We left early and presented the opera with a written request for a refund, disregarding the “No Refunds” legend printed on the tickets and sending copies of our letter to the company’s major public and private benefactors. When the refund was summarily refused, we pursued the matter through Oregon’s Department of Justice. A performance billed as “baroque opera” automatically assumes the high-minded nobility and grandeur traditionally associated with this period. Bailey’s admission that the opera deliberately set about to “deliver the unexpected” and take a “bold departure” from tradition damaged his defense. Indeed, the kind of ludicrous, pornographic “departures” championed by the Portland Opera amounted to consumer fraud.

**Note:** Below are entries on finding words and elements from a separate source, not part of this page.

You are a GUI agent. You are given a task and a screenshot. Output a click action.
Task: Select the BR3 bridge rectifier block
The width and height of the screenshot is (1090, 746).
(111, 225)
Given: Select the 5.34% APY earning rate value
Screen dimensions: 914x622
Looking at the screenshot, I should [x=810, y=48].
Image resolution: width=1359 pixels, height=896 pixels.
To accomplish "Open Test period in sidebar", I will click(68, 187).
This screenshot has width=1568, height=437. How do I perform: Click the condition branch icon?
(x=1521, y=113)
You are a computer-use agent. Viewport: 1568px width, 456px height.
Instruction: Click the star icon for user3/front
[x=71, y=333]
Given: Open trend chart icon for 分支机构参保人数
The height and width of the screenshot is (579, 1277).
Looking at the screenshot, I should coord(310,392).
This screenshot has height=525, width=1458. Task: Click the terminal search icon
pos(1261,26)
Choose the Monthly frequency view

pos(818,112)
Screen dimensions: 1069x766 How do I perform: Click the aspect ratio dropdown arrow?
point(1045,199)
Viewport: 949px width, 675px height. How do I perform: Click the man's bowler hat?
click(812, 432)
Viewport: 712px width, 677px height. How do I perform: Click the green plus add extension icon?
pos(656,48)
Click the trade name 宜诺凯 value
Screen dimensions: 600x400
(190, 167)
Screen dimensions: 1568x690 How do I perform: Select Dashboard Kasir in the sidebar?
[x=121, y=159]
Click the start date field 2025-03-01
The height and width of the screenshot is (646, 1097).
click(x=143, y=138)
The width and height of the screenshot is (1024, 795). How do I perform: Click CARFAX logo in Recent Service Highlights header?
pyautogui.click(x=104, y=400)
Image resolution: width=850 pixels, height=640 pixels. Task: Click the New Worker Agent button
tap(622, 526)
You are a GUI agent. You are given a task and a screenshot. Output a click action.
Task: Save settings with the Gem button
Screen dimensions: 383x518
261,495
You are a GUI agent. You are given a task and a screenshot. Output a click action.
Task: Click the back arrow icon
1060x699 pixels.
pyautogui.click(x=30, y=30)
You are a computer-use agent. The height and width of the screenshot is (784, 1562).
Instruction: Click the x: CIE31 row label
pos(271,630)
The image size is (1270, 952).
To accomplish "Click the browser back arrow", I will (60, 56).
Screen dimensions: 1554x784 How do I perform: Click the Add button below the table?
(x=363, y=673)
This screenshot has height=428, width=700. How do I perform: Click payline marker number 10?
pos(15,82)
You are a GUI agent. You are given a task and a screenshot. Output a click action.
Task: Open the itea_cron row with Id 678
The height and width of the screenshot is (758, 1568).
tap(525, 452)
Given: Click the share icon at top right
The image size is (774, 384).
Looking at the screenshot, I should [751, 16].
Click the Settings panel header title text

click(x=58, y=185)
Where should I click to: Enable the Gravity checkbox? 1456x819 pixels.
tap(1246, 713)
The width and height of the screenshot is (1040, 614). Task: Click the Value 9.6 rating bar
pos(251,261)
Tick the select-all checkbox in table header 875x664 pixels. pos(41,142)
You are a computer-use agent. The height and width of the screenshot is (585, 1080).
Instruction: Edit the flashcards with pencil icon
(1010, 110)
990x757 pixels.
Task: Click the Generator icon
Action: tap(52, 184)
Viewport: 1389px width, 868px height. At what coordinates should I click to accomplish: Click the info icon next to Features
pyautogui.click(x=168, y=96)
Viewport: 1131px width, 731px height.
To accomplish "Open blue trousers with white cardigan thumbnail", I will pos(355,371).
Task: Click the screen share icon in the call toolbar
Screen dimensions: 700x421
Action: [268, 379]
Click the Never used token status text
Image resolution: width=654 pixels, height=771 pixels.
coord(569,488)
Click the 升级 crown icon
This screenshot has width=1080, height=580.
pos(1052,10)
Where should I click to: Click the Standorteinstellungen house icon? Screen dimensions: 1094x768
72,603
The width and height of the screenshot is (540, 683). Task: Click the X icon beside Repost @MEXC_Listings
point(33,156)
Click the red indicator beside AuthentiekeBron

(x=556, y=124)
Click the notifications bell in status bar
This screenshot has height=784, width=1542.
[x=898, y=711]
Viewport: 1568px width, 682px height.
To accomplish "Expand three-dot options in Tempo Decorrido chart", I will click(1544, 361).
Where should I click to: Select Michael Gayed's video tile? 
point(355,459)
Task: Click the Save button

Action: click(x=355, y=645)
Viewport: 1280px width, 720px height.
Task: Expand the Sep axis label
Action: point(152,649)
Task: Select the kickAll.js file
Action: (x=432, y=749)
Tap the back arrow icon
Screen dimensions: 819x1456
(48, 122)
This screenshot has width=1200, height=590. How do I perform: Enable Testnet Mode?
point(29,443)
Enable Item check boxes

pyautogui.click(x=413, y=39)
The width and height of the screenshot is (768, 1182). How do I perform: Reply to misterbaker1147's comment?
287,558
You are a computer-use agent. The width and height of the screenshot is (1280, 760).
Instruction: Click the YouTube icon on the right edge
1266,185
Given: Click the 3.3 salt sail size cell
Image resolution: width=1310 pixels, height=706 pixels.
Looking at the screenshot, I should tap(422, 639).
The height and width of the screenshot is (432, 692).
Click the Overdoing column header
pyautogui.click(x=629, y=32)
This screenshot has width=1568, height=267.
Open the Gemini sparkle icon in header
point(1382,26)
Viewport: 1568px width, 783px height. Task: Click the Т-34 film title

The Civil Enforcement Officer, “on behalf of the public at large,” wrote to the Portland Opera suggesting that their organization consider changes in their advertising practices for performances in order to avoid complaints in the future and sent them a copy of the Unlawful Trade Practices Act, ORS 646.608. Ultimately, the opera did refund our money because they wouldn’t defend the indefensible before the Portland public in the local media. It is thought the “arts community” today is impervious to criticism based on standards of taste, but our experience shows it is still subject to sanctions against fraud. Though it often pretends otherwise, not even the arts community can remake language on a whim.